Hoje percebo meu erro, com os sentimentos, e com meu companheiro de duelos quixotescos, meus moinhos sumiram com a aproximação das paredes, que se aproximavam com a idade que avançava, os dragões e os sentimentos, somente são notados em estágio natural por crianças. Os sentimentos se perdiam com a falta de estímulo, meu, e em menor escala de outras pessoas.

E como sofri com a perda dos dois, como me senti solitário e tentei simplesmente seguir em frente. Eis mais um ato em vão, a paz prometida nunca foi entendida por mim, até por que os sentimentos não querem ser entendidos, simplesmente querem ser sentidos.

Caio Fernando Abreu explicou-me muitos anos depois: Só quem já teve um dragão em casa pode saber como essa casa parece deserta depois que ele parte. E como esteve vazia, e como está agora com a perca do afeto.

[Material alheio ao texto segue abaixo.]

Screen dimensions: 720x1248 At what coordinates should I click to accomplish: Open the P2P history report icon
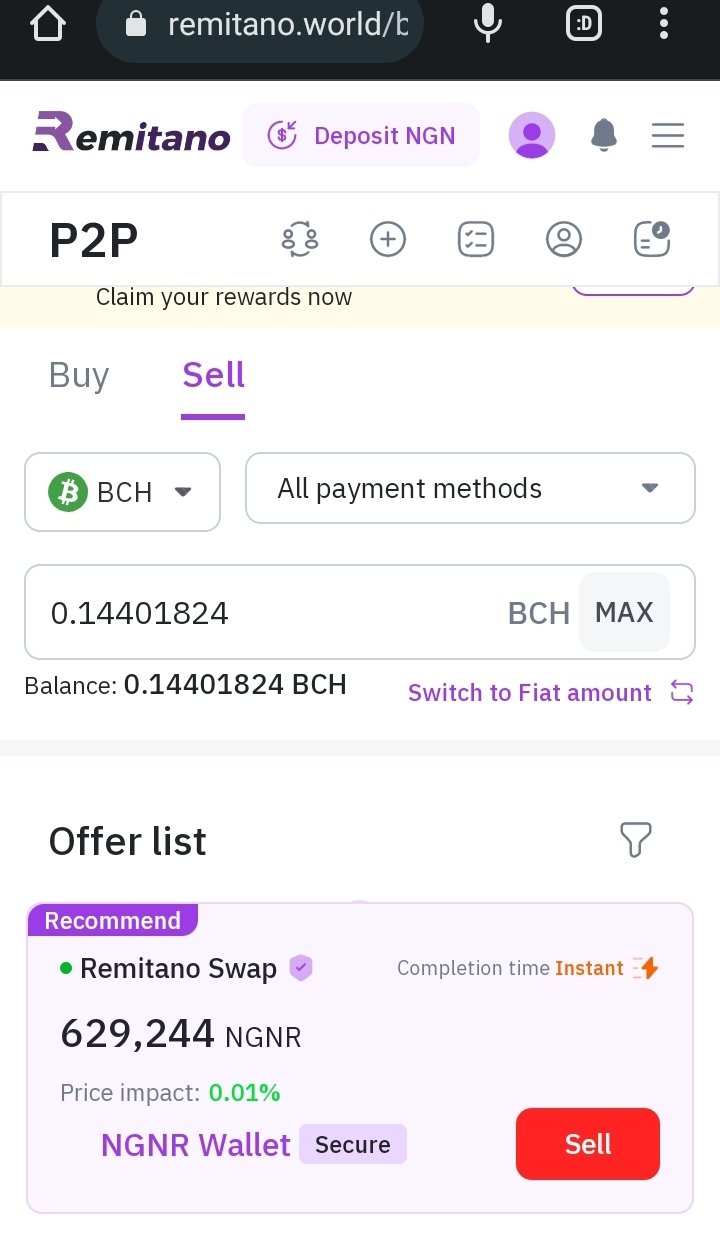coord(652,239)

Os sentimentos são dragões, desses que não suportam a feiúra da alma, do mundo, da crença no que se ver. Muito unido ao que via, esqueci de povoar o que estava encravado em mim, o que um dia foi felicidade. Aliás, os dragões odeiam a feiúra.

sábado, 11 de junho de 2011

Barbarizarão do Lugar de Vivência

    
Lembro-me de minha primeira viagem desacompanhado de meus “responsáveis”, estava fascinado, com dentes aos lábios assim como o admirável e inteligente guia, conhecedor de geografia e história. Estava incansável e prestativo, aberto a encher-me de ilusões.  
        Apresentaram-nos o que vemos normalmente em qualquer cidade colonial, belas igrejas diante a uma praça, com os restos de um pelourinho mostrando os resquícios da exploração lusa.  
        O guia provavelmente não se cansou, o museu, igreja principal, cine, feira (quase inexistente) estavam ao redor da praça, mesmo se houvesse esforço físico, não tiraria a disponibilidade e gentileza comprada em pacote, acompanhadas por alguns conhecimentos específicos.
        Tinha aproximadamente uns 11 anos, com discernimento, mas não o suficiente para livrar-me do belo que saltava aos olhos. Mostraram e gostei do que vi, porém, camuflaram o que mais interessa, o primeiro sopro de vida de um ser, humano ou não, o que instiga nosso movimento, a fome.
        Tornaram-me passivo diante a uma conspiração, não diabólica, mas capitalista, meus olhos brilharam ao contemplar um outdoor colonial, arquitetura morta, moldada com sentimentos superficiais, deixaram-me amorfo, admirando uma cultura inexistente, um não-lugar, sem identidade.
        Na rota do ônibus confortado, afastaram a pobreza, a miséria, o INDESEJADO. Excluíram o feio que não agrada a olhos abastados e meramente curiosos, que procuram o pitoresco de uma “civilização” remota, com aparência de novo e cheiro de povoamento, semeações de idéias que exigem sensibilidade para o conhecimento, porém, a indústria do turismo não leva ao conhecimento, somente ao reconhecimento que não agrega, segrega valores (R$), separa o belo do feio, o grande do pequeno... posiciona o interesse no lugar da vivência, da essência humana.